Eine wichtige Funktion hat dabei wohl auch die Söldnertruppe der Wagner-Gruppe, die bereits beispielsweise in Mali die westlichen Truppen und diejenigen der MINUSMA-Mission der Vereinten Nationen und ECOWAS ersetzt hat. Dabei profitiert die russische Seite nicht zuletzt davon, dass die ehemalige Kolonialmacht und der jahrzehntelange „Gendarm Afrikas“ nach dem Kalten Krieg und insbesondere seit den 2000er Jahren deutlich an Einfluss verloren und zunehmend unbeliebt geworden ist, nicht zuletzt aufgrund der weiterbestehenden sozioökonomischen Probleme in der Region und die als neoimperialistisch empfundene militärische und wirtschaftliche Präsenz Frankreichs. Ein wesentliches offizielles Argument der Putschisten in Niger (und darüber hinaus) war, dass sich die bisherige Regierung viel zu eng an die EU und Frankreich gebunden habe und so den nationalen Interessen des Landes zuwidergehandelt habe.
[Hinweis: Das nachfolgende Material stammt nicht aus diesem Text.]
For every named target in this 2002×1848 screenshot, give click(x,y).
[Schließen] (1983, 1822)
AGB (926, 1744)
Unter dem Einfluss russischer Propaganda gibt es auch immer wieder antifranzösische und prorussische Demonstrationen, nicht nur in Niger, sondern in vielen Ländern des Kontinents. 
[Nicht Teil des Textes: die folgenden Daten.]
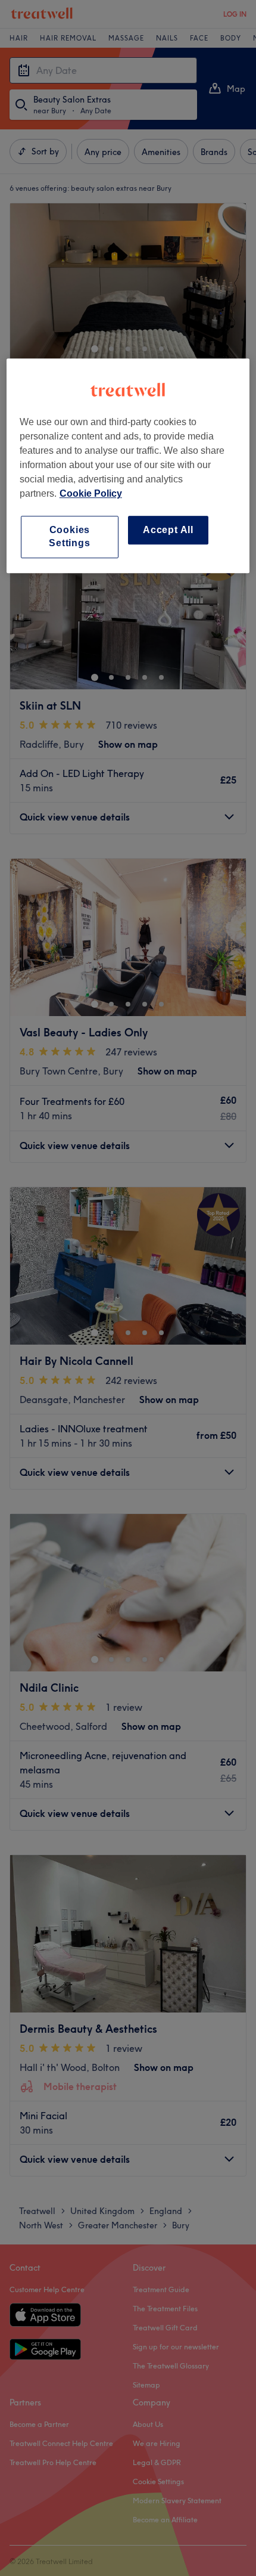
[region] (128, 465)
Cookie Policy (91, 493)
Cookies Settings (69, 536)
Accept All (168, 530)
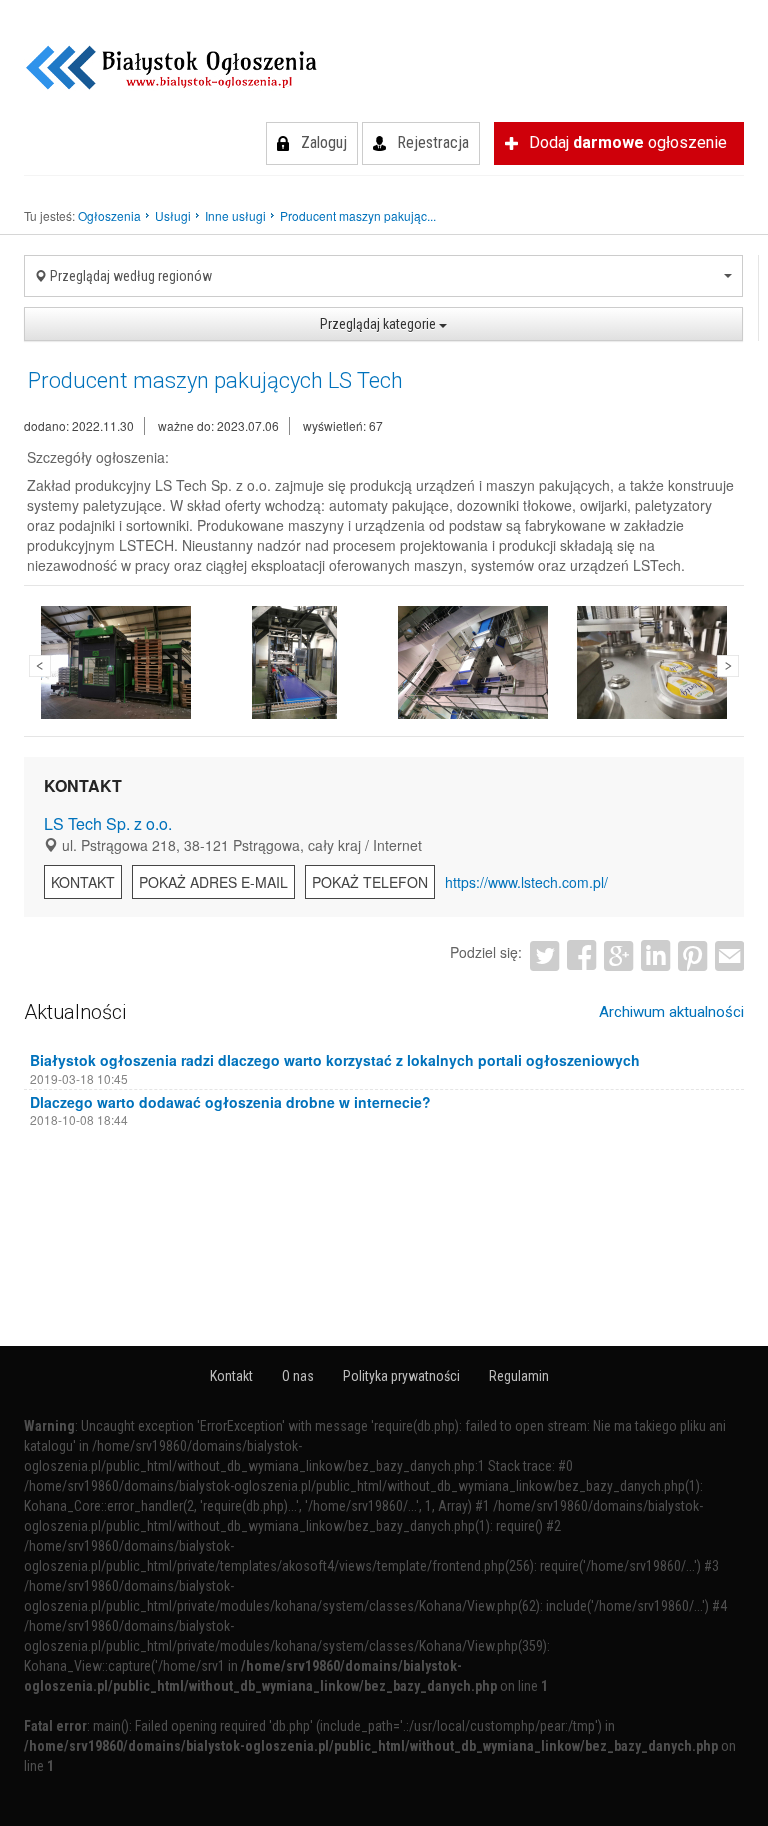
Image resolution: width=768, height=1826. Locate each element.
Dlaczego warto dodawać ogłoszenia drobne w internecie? (230, 1102)
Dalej (728, 666)
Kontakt (83, 882)
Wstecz (40, 666)
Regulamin (519, 1376)
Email (729, 955)
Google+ (618, 955)
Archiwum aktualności (671, 1012)
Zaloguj (324, 142)
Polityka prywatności (401, 1376)
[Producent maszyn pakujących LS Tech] (116, 662)
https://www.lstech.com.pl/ (526, 882)
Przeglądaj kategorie (379, 324)
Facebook (581, 955)
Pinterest (692, 955)
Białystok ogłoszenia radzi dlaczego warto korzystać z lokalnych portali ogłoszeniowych (335, 1060)
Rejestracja (433, 142)
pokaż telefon (370, 882)
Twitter (544, 955)
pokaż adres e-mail (213, 882)
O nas (298, 1376)
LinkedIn (655, 955)
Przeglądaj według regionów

Möglicherweise ist das Engagement von Wagner in Afrika auch einer der entscheidenden Gründe dafür, dass die russische Führung nach dem Putschversuch im Juni nicht härter gegen die Gruppe und ihren Chef Prigoschin vorgegangen ist, welcher übrigens einen vielbeachteten Auftritt am Rande des Russland-Afrika-Gipfels hatte. Schließlich ermöglicht Wagner es der russischen Afrikapolitik, offiziell eine Wiederherstellung der verfassungsmäßigen Ordnung in Niger zu fordern und gleichzeitig vor Ort inoffiziell hard power zu antiwestlichen Zwecken einzusetzen. Angesichts der militärischen Drohung eines ECOWAS-Einmarsches haben die Putschisten in Niger denn auch bereits um Unterstützung durch die Wagner-Gruppe ersucht.
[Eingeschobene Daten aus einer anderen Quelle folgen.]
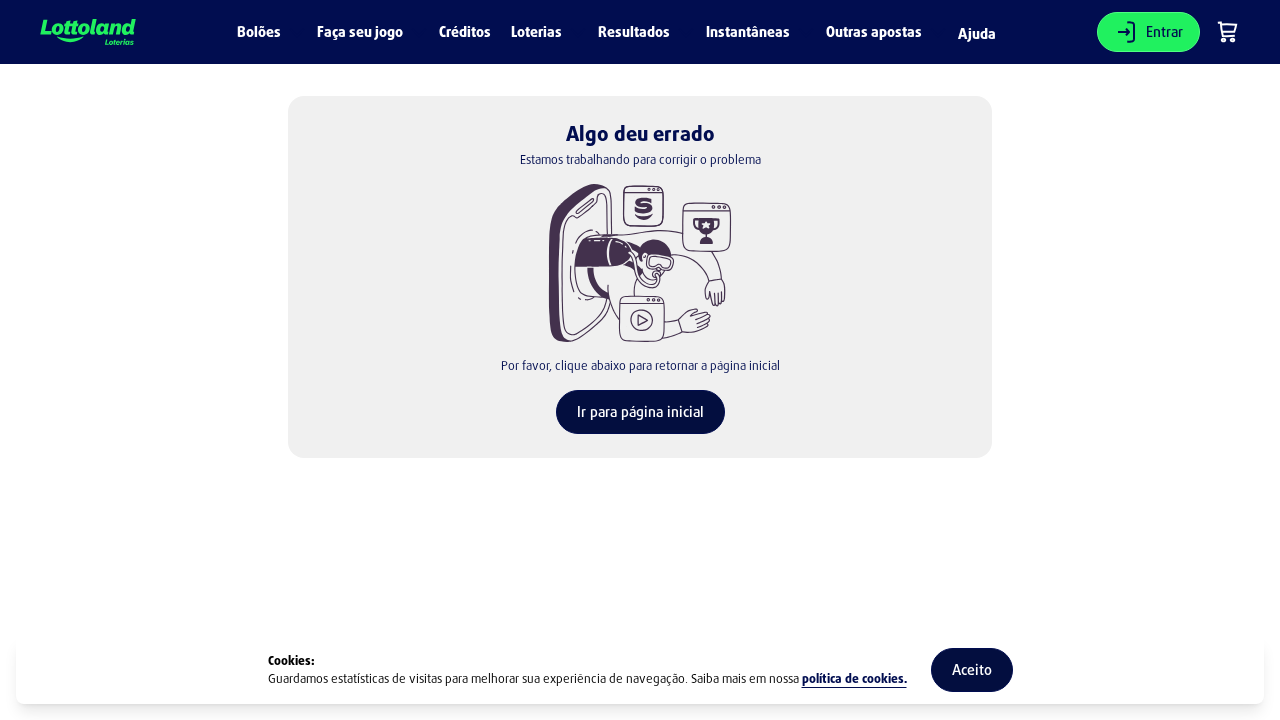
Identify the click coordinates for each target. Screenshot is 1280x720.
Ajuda (977, 34)
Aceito (972, 669)
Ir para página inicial (640, 411)
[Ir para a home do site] (88, 32)
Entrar (1164, 31)
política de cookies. (854, 679)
Es bleibt abzuwarten, ob nun tatsächlich eine militärische Eskalation in Westafrika stattfinden wird; tatsächlich scheint dies angesichts der prekären innen- und wirtschaftspolitischen Lage vieler ECOWAS-Staaten inklusive Nigerias und deren stark begrenzter militärischer Fähigkeiten keineswegs eine ausgemachte oder gar erfolgversprechende Sache zu sein, zumindest nicht ohne starke Unterstützung durch westliche, sprich: französische Kräfte. Schlimmstenfalls könnte ein großflächiger Krieg in Westafrika drohen, einschließlich des ersten direkten Aufeinandertreffens von Wagner- und westlichen (französischen) Truppen. (Die Bundeswehr hat gegenwärtig nur etwa 100 Soldaten in Niger, die sich bislang in erster Linie um den Abzug des deutschen Kontingents aus Mali kümmern.) Unabhängig vom konkreten Ausgang der aktuellen Krise ist aber klar, dass Afrika und die Sahelzone auf absehbare Zeit eine wichtige Front im Kampf Russlands gegen den Westen geworden sind – potenziell mit einem lachenden Dritten: China.